## What to do:
Copy each line of the data below with the word "will".

[Records drawn from a dataset]
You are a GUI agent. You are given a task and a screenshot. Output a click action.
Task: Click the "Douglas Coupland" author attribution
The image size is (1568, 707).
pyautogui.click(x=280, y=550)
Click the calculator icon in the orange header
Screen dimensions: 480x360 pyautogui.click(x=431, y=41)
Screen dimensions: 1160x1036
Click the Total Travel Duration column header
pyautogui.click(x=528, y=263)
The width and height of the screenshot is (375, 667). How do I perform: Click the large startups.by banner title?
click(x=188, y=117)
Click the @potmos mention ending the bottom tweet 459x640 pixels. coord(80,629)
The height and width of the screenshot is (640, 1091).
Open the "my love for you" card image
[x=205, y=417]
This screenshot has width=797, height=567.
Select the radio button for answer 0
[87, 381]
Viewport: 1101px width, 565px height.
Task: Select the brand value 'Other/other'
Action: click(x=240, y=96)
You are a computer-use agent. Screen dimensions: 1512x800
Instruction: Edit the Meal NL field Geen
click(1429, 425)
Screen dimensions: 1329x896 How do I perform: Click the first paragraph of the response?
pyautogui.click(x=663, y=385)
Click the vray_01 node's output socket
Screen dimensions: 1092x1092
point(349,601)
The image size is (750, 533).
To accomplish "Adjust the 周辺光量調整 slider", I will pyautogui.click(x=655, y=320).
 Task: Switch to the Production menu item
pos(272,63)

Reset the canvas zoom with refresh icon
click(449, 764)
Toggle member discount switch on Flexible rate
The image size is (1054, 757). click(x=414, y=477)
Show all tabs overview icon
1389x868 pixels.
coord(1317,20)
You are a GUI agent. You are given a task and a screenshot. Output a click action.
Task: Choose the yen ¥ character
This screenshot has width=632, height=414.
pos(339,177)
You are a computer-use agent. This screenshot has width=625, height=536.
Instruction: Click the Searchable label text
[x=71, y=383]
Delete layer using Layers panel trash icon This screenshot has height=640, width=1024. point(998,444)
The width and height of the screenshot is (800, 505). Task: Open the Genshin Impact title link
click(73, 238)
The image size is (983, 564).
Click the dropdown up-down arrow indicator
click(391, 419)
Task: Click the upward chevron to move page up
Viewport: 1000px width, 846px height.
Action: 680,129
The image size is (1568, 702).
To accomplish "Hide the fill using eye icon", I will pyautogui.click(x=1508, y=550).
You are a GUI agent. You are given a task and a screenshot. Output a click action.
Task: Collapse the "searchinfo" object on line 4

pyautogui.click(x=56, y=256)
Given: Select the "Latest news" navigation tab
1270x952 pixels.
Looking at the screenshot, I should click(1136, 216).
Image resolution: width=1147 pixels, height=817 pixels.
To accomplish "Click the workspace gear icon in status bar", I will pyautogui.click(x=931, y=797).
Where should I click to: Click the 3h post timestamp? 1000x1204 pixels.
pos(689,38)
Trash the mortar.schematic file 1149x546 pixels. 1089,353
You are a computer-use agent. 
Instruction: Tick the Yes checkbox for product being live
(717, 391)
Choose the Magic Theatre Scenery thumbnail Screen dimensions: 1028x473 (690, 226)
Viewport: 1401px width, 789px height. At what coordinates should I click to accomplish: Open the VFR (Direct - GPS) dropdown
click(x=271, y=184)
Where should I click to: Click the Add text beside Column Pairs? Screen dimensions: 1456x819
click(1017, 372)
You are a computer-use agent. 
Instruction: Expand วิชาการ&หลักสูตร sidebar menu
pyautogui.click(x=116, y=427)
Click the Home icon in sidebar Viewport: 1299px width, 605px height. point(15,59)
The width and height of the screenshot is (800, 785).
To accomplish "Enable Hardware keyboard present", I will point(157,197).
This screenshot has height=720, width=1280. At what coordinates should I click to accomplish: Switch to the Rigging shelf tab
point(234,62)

## Task solution:
To accomplish "Adjust the 周辺光量調整 slider", I will pyautogui.click(x=655, y=320).
To accomplish "Hide the fill using eye icon", I will pyautogui.click(x=1508, y=550).
To accomplish "Click the workspace gear icon in status bar", I will pyautogui.click(x=931, y=797).
To accomplish "Enable Hardware keyboard present", I will point(157,197).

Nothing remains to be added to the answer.